### Source records
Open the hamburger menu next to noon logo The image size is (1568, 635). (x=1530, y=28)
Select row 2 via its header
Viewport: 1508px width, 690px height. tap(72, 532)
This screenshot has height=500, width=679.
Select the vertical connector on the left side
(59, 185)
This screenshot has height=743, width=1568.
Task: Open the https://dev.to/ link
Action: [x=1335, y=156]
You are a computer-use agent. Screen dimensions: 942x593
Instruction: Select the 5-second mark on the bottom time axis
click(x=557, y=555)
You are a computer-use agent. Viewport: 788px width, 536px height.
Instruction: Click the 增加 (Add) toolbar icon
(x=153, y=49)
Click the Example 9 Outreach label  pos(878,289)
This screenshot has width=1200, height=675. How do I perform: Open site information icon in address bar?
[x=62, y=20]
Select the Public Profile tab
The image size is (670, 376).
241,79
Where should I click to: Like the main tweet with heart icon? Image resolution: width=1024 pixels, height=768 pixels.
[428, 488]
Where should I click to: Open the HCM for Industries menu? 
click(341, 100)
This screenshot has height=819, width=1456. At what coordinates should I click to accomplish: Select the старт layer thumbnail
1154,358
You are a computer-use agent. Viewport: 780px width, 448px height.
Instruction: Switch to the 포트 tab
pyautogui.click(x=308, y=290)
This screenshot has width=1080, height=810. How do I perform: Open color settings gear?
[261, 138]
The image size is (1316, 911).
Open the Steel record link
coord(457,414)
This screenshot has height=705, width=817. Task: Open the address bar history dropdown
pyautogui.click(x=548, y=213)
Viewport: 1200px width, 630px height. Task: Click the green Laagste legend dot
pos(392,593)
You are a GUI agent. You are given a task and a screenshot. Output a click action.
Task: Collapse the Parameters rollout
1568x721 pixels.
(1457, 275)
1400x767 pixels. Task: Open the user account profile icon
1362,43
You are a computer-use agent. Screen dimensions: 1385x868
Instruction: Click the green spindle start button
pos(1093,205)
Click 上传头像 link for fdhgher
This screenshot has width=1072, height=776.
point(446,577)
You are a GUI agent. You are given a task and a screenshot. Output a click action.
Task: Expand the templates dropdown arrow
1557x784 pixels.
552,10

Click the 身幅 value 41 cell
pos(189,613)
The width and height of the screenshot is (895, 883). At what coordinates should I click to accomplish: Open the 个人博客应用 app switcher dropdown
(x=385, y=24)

### The task
Reproduce the stretch of the records from the line containing "This screenshot has height=819, width=1456." through the end of the records, substituting "red" for each occurrence of "green" and leaving everything else unchanged.

### Full answer
This screenshot has height=819, width=1456. At what coordinates should I click to accomplish: Select the старт layer thumbnail
1154,358
You are a computer-use agent. Viewport: 780px width, 448px height.
Instruction: Switch to the 포트 tab
pyautogui.click(x=308, y=290)
This screenshot has width=1080, height=810. How do I perform: Open color settings gear?
[261, 138]
The image size is (1316, 911).
Open the Steel record link
coord(457,414)
This screenshot has height=705, width=817. Task: Open the address bar history dropdown
pyautogui.click(x=548, y=213)
Viewport: 1200px width, 630px height. Task: Click the red Laagste legend dot
pos(392,593)
You are a GUI agent. You are given a task and a screenshot. Output a click action.
Task: Collapse the Parameters rollout
1568x721 pixels.
(1457, 275)
1400x767 pixels. Task: Open the user account profile icon
1362,43
You are a computer-use agent. Screen dimensions: 1385x868
Instruction: Click the red spindle start button
pos(1093,205)
Click 上传头像 link for fdhgher
This screenshot has width=1072, height=776.
point(446,577)
You are a GUI agent. You are given a task and a screenshot. Output a click action.
Task: Expand the templates dropdown arrow
1557x784 pixels.
552,10

Click the 身幅 value 41 cell
pos(189,613)
The width and height of the screenshot is (895, 883). At what coordinates should I click to accomplish: Open the 个人博客应用 app switcher dropdown
(x=385, y=24)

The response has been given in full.